Instead of choosing one site, Amazon decided on two. The decision will let the company tap into the labor markets of New York and Washington and retain bargaining power with two localities for decades. In tandem, the new major sites will make Amazon one of the largest private tech employers on the East Coast and may, ever so slightly, help shift tech talent eastward, away from Silicon Valley and Seattle.
The company said it would start hiring in New York, Virginia and Tennessee in 2019.
Amazon announced its search in September 2017 for what Mr. Bezos said would be a “full equal to our Seattle headquarters.” Almost 240 locations submitted bids. They used marketing gimmicks — Tucson tried to send a giant saguaro cactus — and formal proposals like training programs and billions in tax incentives.
In January, the online retailer narrowed the list to 20 locations, with places in nine of the 10 largest regions in the country. In the end, Amazon chose to build in two affluent areas with deep benches of high-skilled talent — and where Amazon already had more corporate employees than anywhere else outside the Bay Area and its hometown, Seattle. Mr. Bezos also owns homes in both new areas.
The two locations have parallels. Both sit just across a river from the heart of an iconic metropolis. Both are also seen as having a lot of unfilled potential: Crystal City is a neighborhood filled with office buildings developed in the 1970s for defense contractors but has had high vacancies after the Pentagon reorganized in the years after the Sept. 11 attacks. And Long Island City is a mixed neighborhood home to new apartment towers, low-rise manufacturing and the country’s largest public housing complex.
As the search dragged on, in some places the anticipation turned to antipathy and anxiety, with residents concerned about how their regions could manage a potential housing shortage and congestion that could come with an influx of well-paid workers. Many regions also debated whether one of the largest companies in the world, run by the richest man in the world, needed taxpayer funds.

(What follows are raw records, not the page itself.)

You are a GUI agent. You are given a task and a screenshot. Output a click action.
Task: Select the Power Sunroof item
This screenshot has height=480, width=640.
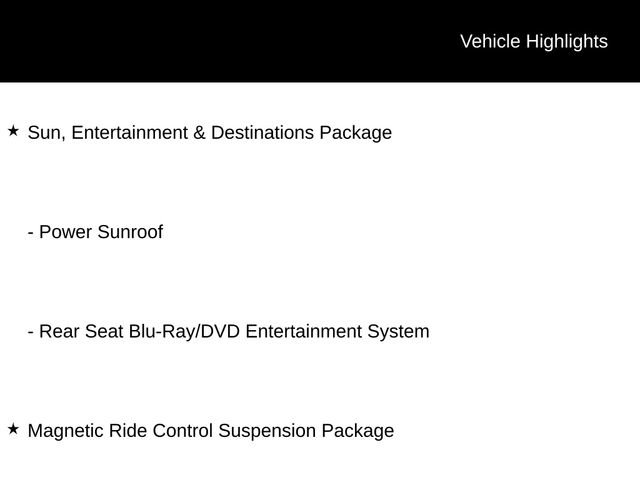click(95, 232)

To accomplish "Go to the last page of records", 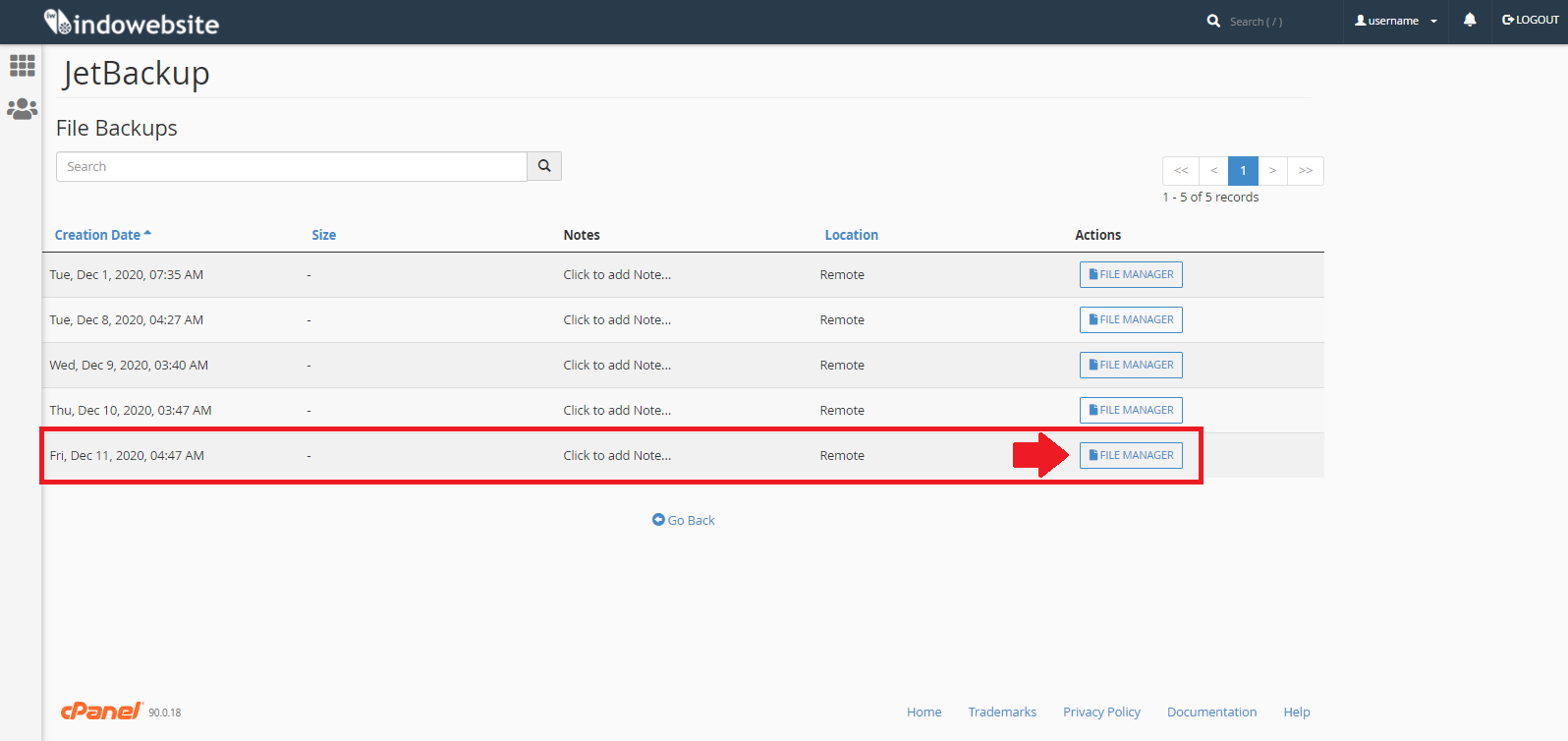I will coord(1305,171).
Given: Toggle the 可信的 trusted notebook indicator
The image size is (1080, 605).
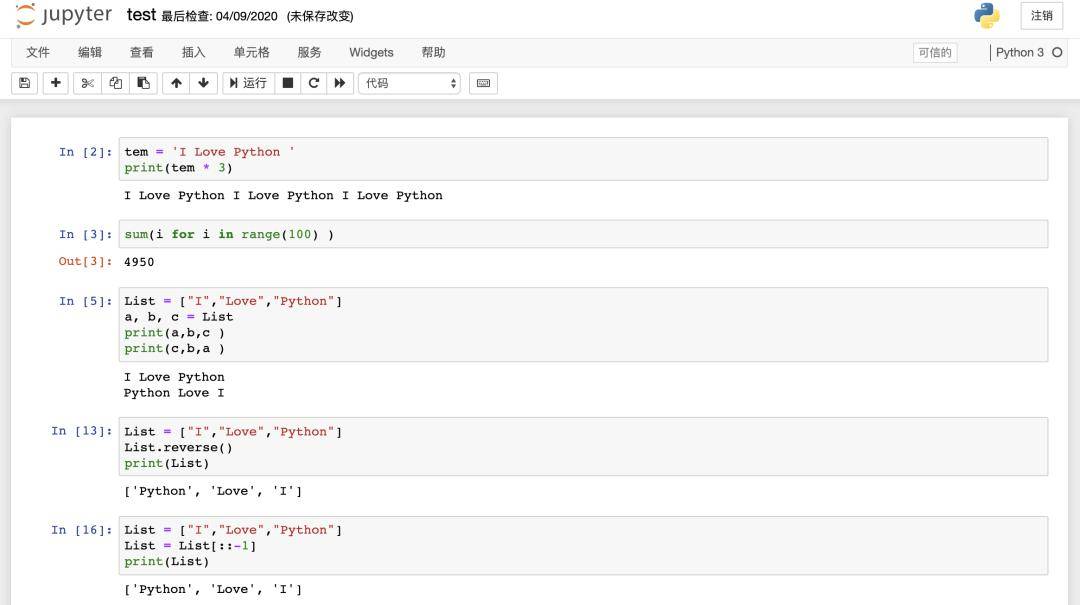Looking at the screenshot, I should (x=934, y=53).
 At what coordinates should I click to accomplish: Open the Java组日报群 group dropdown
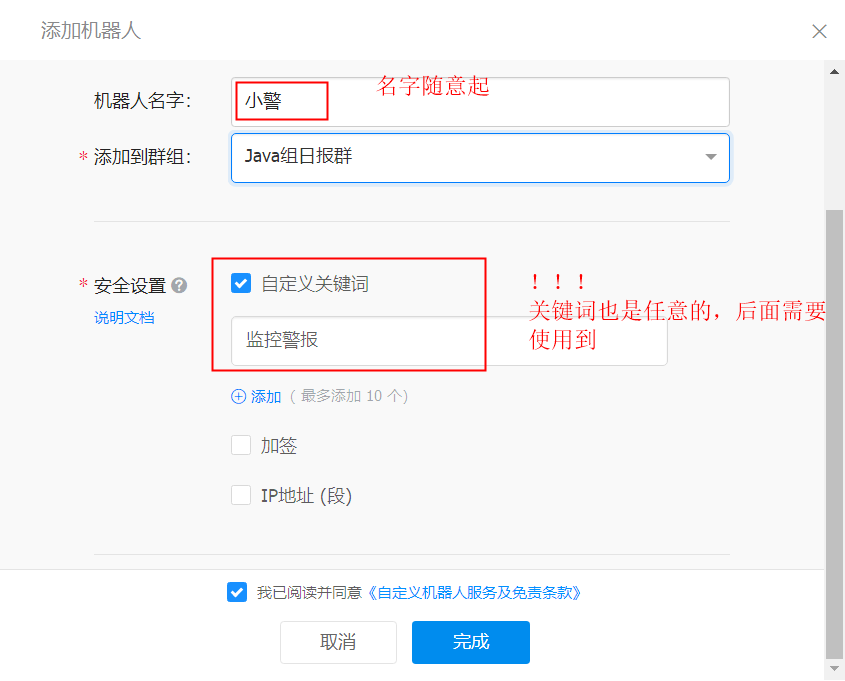[480, 158]
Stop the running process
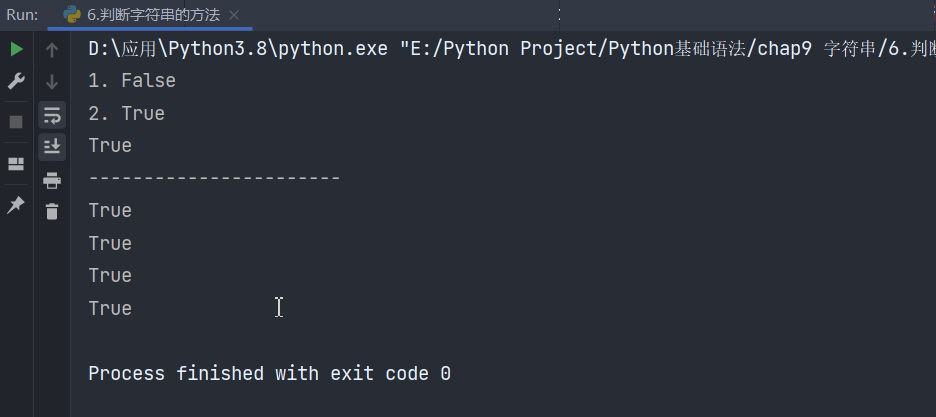This screenshot has width=936, height=417. (16, 122)
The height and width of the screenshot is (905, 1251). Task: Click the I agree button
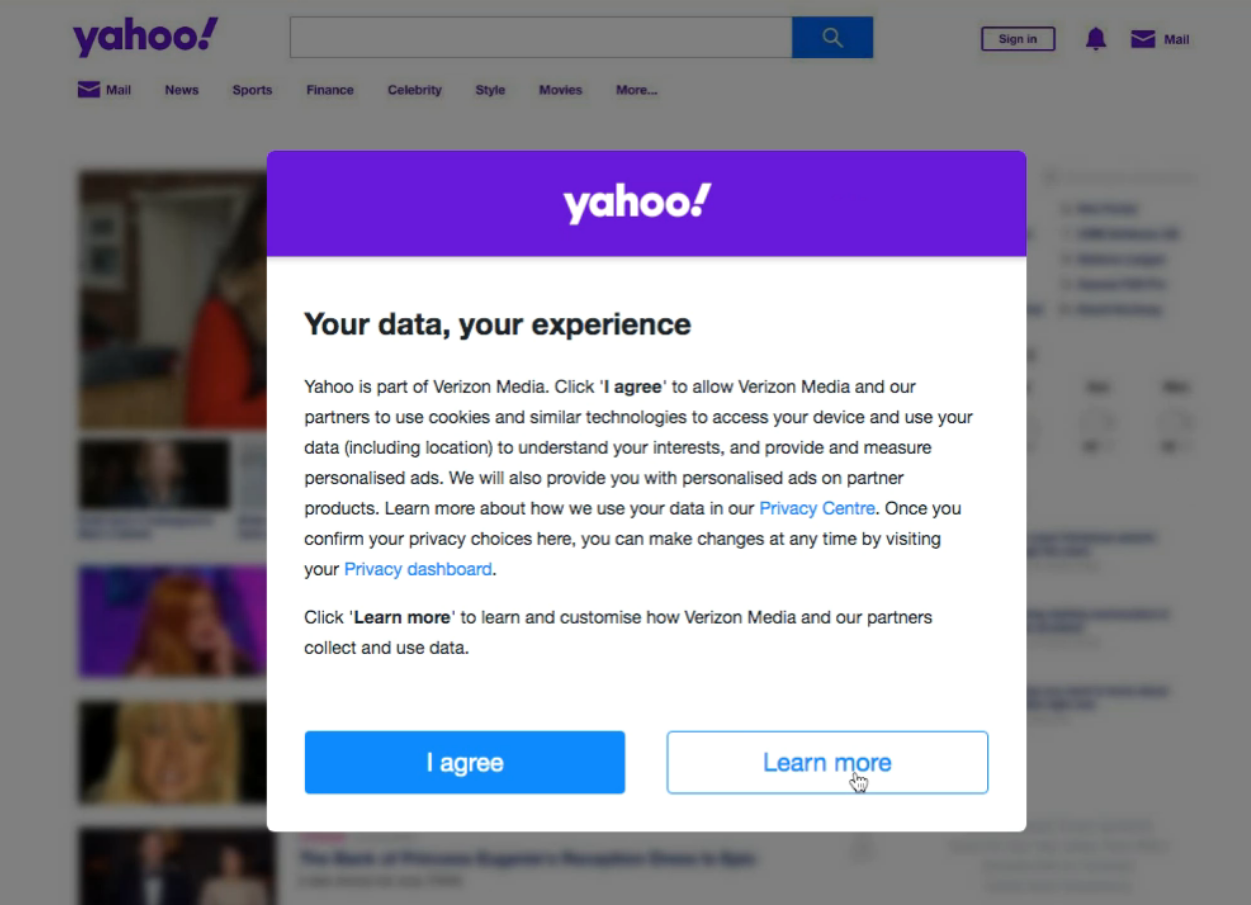(465, 762)
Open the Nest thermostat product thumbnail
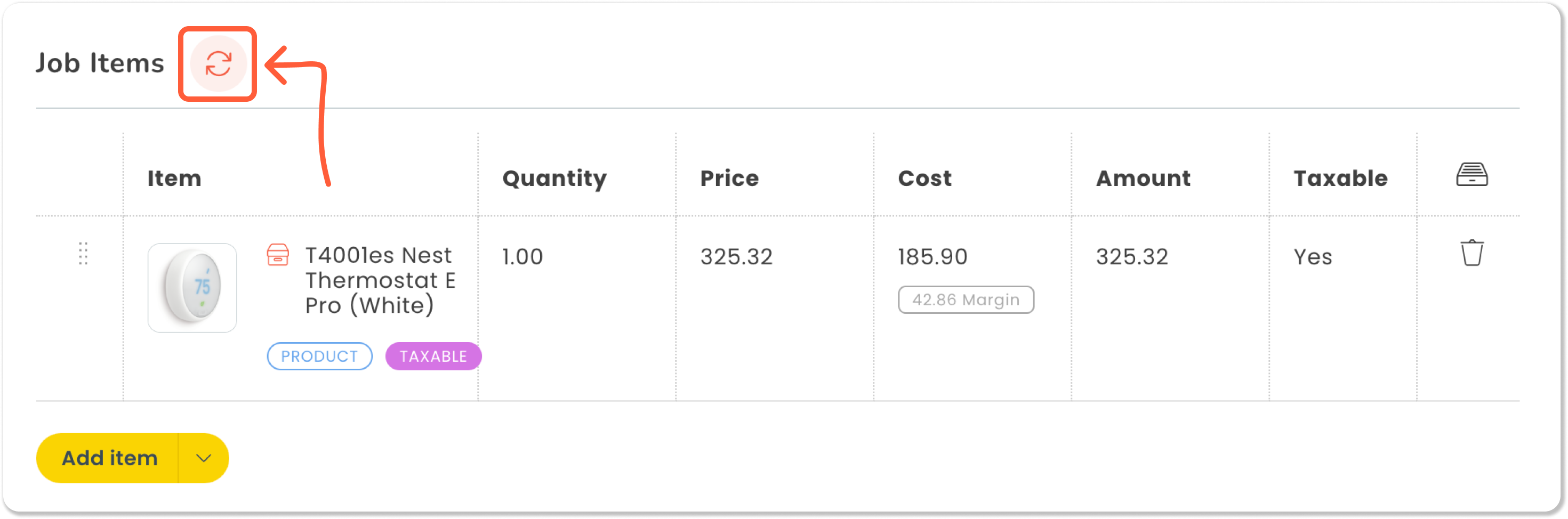This screenshot has height=519, width=1568. click(192, 288)

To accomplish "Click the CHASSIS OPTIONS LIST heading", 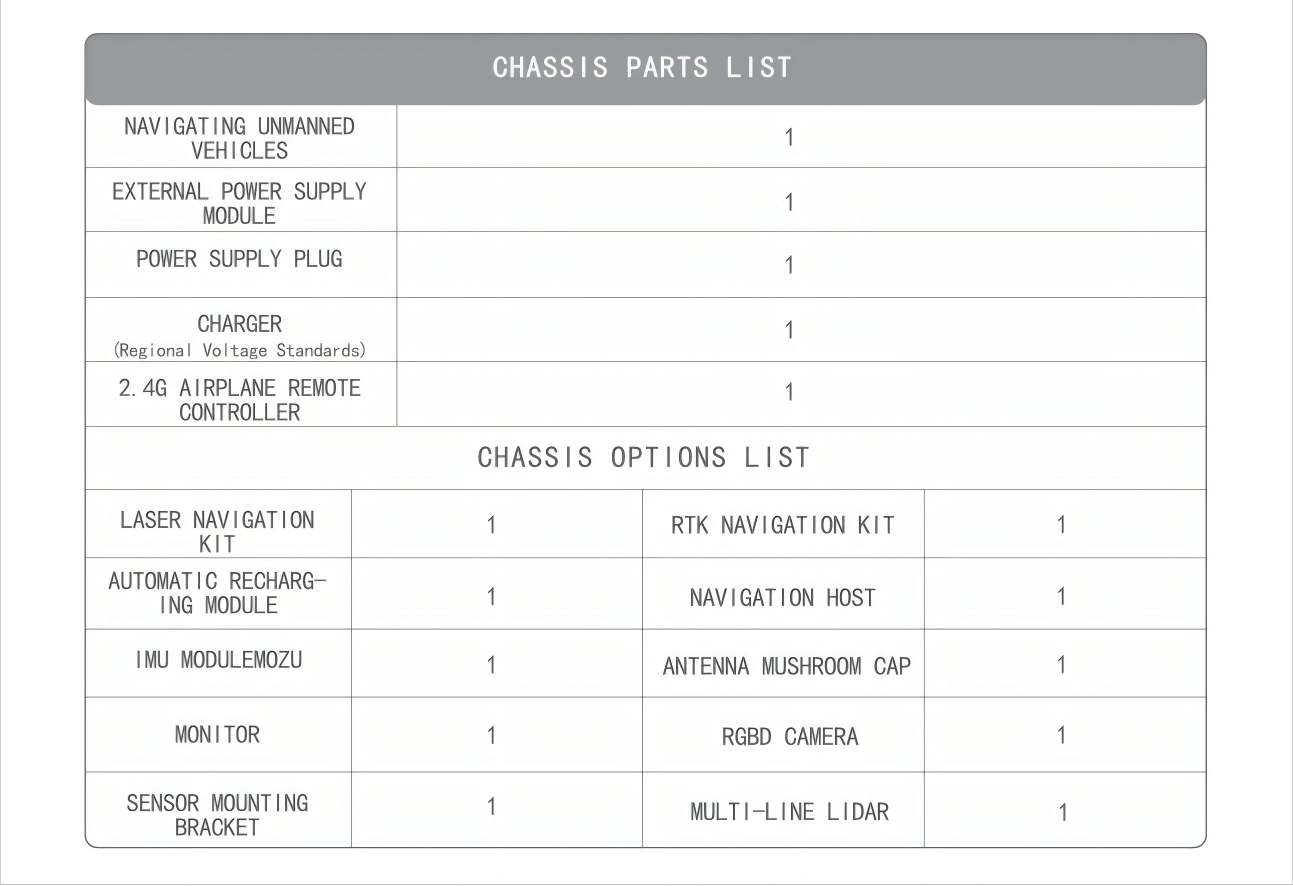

While Amazon’s criteria made clear that attracting a large, educated work force was paramount in its search, its public competition, and the promise of $5 billion in investments, proved irresistible to the boosterism of elected and development officials around the country. Only a few places, including San Jose, Calif., and San Antonio, publicly declined to throw millions at the giant. Privately, even among the 20 cities on the shortlist, some officials admitted that they were unlikely to land the headquarters.
Amazon was always going to choose the best labor market, but the “genius of the HQ2 process” was the competition that let it squeeze out more incentives, said Margaret O’Mara, a historian at the University of Washington.
“This has been a hallmark of Amazon and other tech companies since the very beginning,” she said. “They have been unwilling to pay any tax unless they absolutely have to, and they have leveraged their market power and the psychic place they hold to get away with it.”